荒川は1、2回に「狙った」という右ストレートでダウンを奪った。相手はグラグラだったが「キャリアがまだまだで詰めがうまくない。欲を出さずに冷静にいこう」とラッシュはせず。それでも3回に再び左ストレートを打ち込むと、レフェリーが即座にストップ。相手陣営からもタオルが投入された。
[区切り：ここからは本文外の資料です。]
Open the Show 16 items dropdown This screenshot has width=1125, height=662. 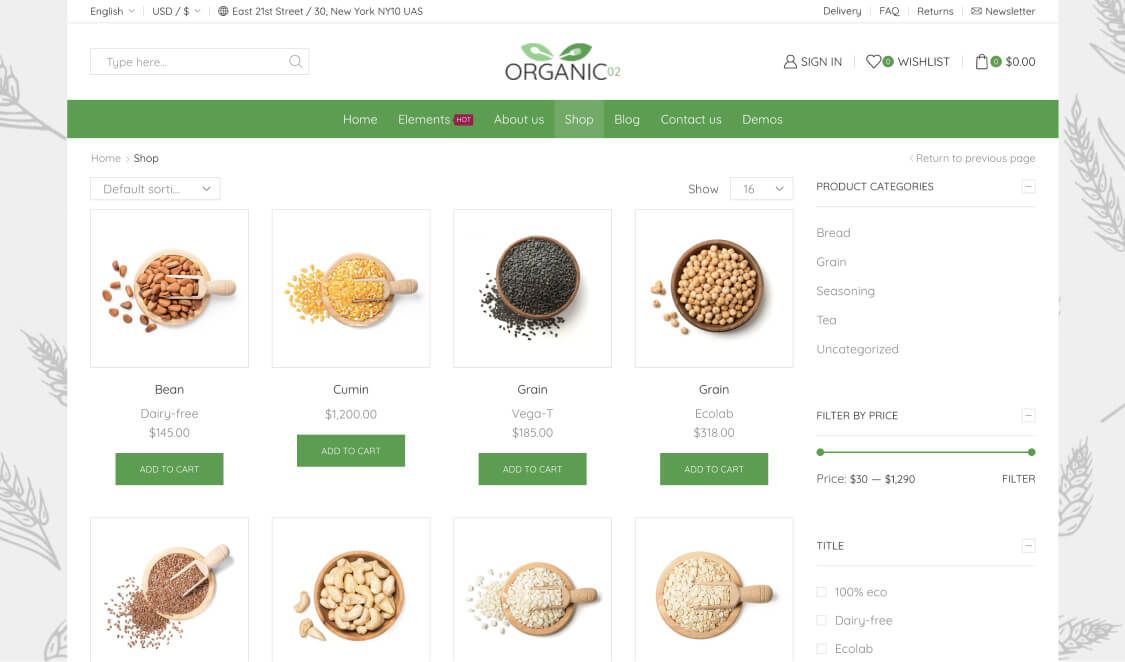tap(761, 189)
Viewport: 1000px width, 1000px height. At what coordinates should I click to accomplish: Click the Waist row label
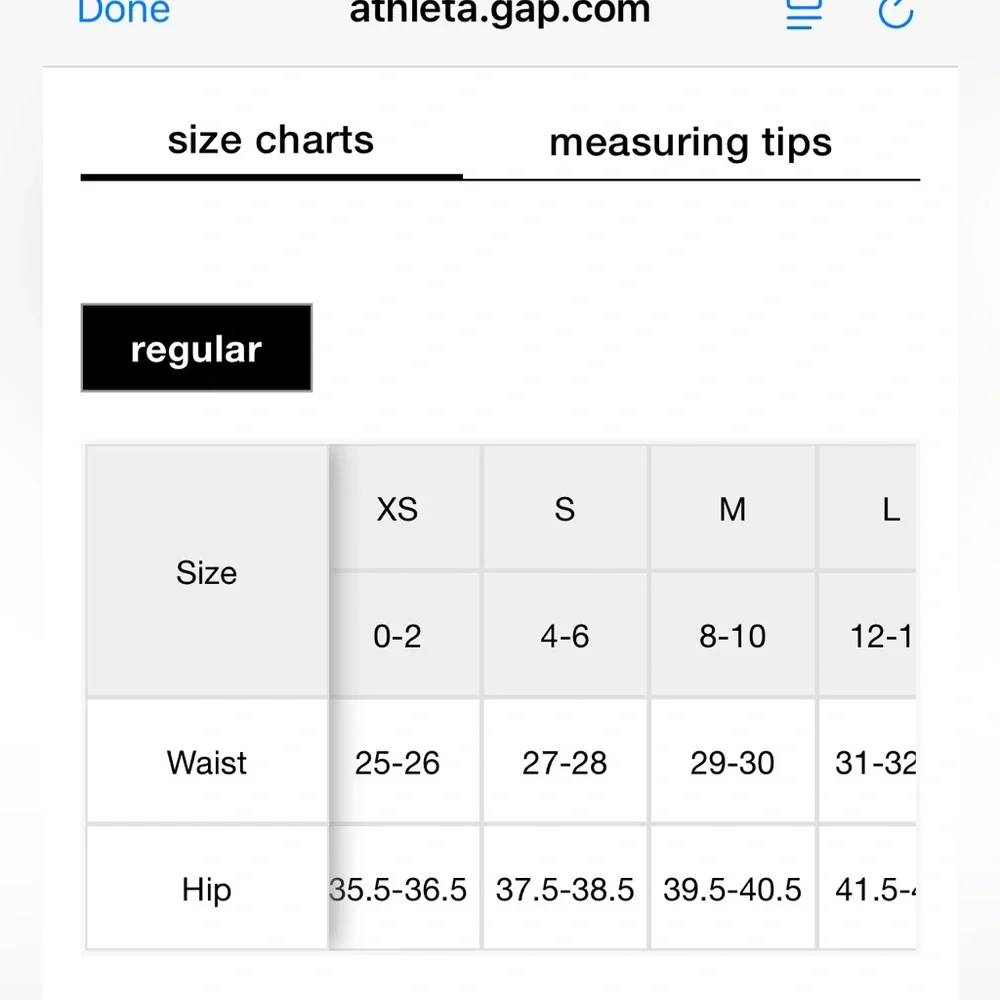pos(207,761)
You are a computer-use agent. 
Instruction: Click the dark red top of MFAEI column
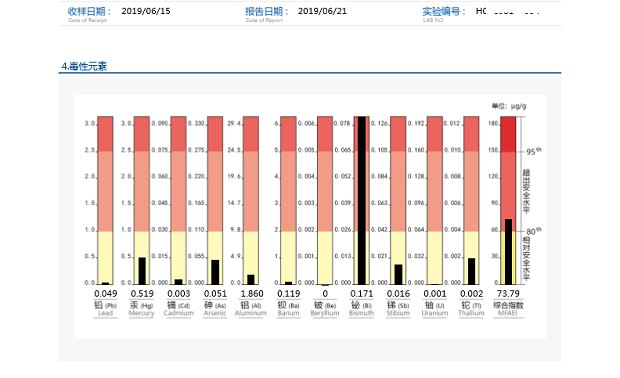[508, 134]
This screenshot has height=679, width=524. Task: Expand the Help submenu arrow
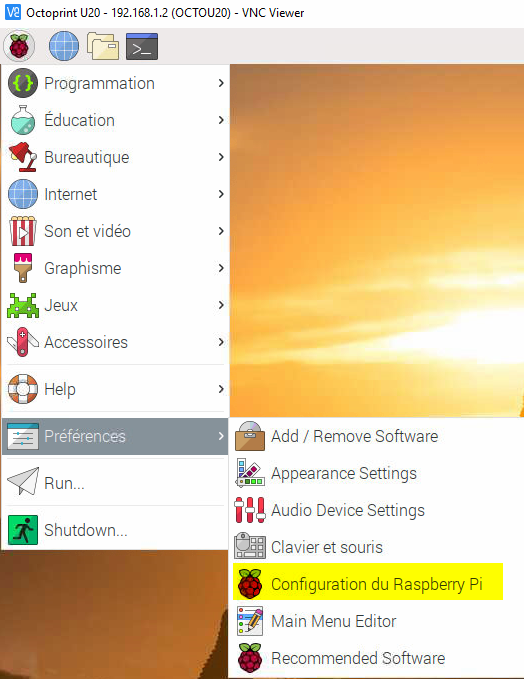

昨年は決勝で1回TKO負けし、4月の再起戦で太田には2回TKO負けしていた。それが見事な快勝で2つの雪辱を果たし、斉藤会長は「一番地味な試合になると思っていた」と苦笑い。荒川も「判定で勝とうと思っていた」という。リング上でのインタビューでは「覚醒した」と叫んだ。

地元宮崎で高校卒業後に准看護師資格を取得すると上京して就職した。勤務しながら夜学に通い、2年前には正看護師になった。「これからは好きなことをやろう」と入門した。精神科に勤務するが「気持ちのコントロールとか通じるものがある」と両立効果を口にした。宮崎からの家族に、同僚の看護師や患者も応援に駆けつけた。「全日本もとりたい」と誓った。